Emily menatap ragu pada jinsku, yang di baliknya terdapat daging menggembung. Aku mengamati ekspresinya yang... tidak bisa digambarkan. Ada kecemasan di sana, rasa ingin tahu, gairah juga.

Astaga.

"Emily..." desisku. "Kau perawan?"

Emily tidak menjawab. Ia memejamkan mata dan itu sudah bisa menjawab segalanya.

Brengsek, dia perawan.

Brengsek, aku bergairah padanya.

Brengsek, aku hampir memasukinya, memerawaninya di mobil.

Di mobil! Astaga, Tuhan! Apakah aku adalah anak nakal yang akan masuk neraka?! Astaga. Astaga. Astaga.

"Jason..." Suara Emily makin lirih. Ia membuka mulutnya beberapa kali tapi akhirnya ia tidak mengatakan apapun. Emily hanya beringsut kembali ke kursi penumpang. Membenarkan gaun yang telah kujamah, rambut yang telah kuacak. Meski itu sama sekali tidak berguna. "Antarkan saja aku pulang."

Aku ingin mengatakan sesuatu. Maaf, mungkin? Tetapi aku tidak akan meminta maaf karena menginginkannya. Aku tahu aku harus bicara. Tapi nyatanya aku tak punya apapun untuk dikatakan.

Aku hanya melajukan mobil, mencapai rumah Emily dalam beberapa detik. Emily membuka pintu lebih dulu. Memasuki pekarangan rumahnya dengan berlari. Ia membuka pintu rumah bahkan sebelum aku sempat mengantarnya. Aku bahkan belum mencapai beranda rumahnya. Wajah ayahku terlihat setelahnya, disusul Paman Will.
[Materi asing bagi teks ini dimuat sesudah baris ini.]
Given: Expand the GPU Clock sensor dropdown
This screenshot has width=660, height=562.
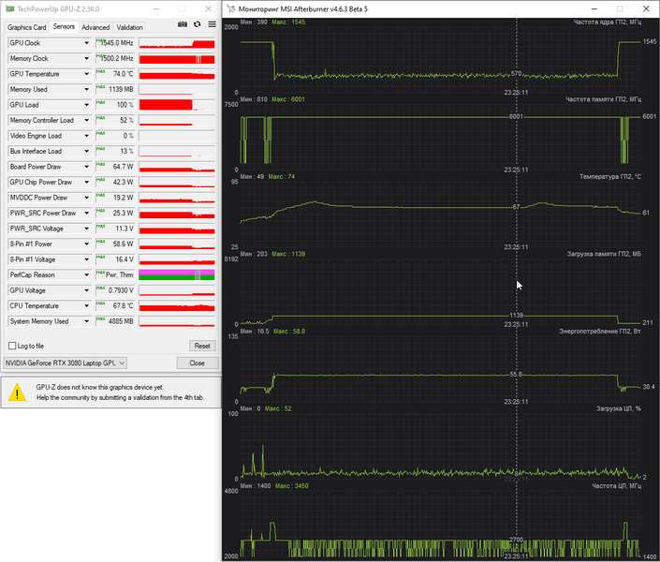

Paman Will menatapku dengan menilai. "Bagaimana pestanya?"

Aku berusaha memasang cengiran. "Tidak ada alkohol. Sial sekali."

"Kau bahkan belum genap dua puluh satu."

Aku mengendik. "Kupikir kampus sedikit member kebebasan."
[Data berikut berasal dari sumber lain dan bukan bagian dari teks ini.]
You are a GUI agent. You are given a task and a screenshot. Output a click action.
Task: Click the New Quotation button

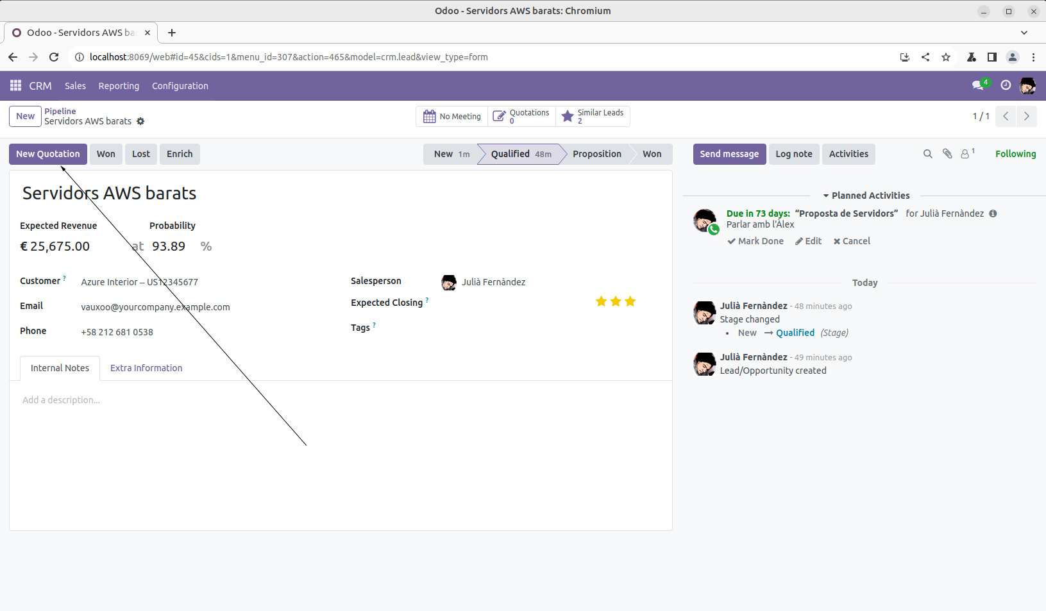point(48,154)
Paman Will hanya mendengus. Ia melihat arlojinya. "Senang kau menaati peraturan."

"Tentu saja, Sir."

Paman Will memicingkan mata padaku dan aku takut kalau ia benar-benar bisa mengendus apapun yang terjadi padaku dan Emily. Syukurlah, ayahku menyela.

"Kau yakin tak ikut bersenang-senang?" tanya ayahku.
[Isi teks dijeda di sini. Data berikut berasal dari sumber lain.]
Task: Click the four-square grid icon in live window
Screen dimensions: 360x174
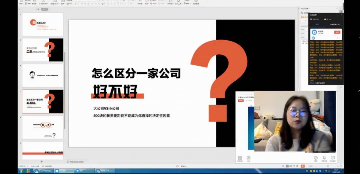Action: click(240, 158)
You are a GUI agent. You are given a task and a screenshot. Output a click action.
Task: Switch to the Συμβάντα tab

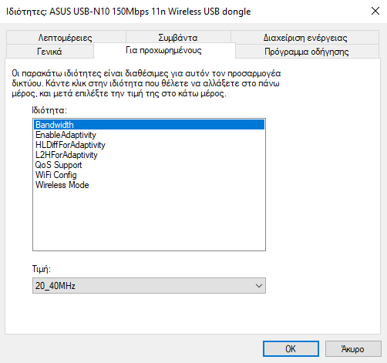(x=178, y=38)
Paman Will mendengus. "Enyahlah, penjahat kelamin." Kemudian ia mendorong ayahku keluar dan menutup pintu.

Ayahku terkekeh dan menarik dasi yang menggantung di kerahku. Ah, sial, kenapa aku tak menyadarinya. "Kau terlihat berantakan untuk ukuran orang yang baru saja berpesta."

"Yah..." Aku menghela napas. "Sudah kubilang, tidak ada alkohol."

"Dapat hiburan?"

"Selain Emily yang menatap Linc?" Atau Emily yang hampir kuperawani? "Tidak, Ayah."

"Hmm..." Ia merangkulku dan menuju ke mobil. "Bagaimana kalau kita cari hiburan? Kau kan bawa kondom."

"Aku tidak mau meniduri wanita dewasa," dengusku. Aku masih menginginkan Emily Archer. Sialnya. "Aku tidak mau berkomplot denganmu soal seks."

"Sayang sekali," ujar ayahku muram. "Padahal ayahmu kesepian dan butuh hiburan."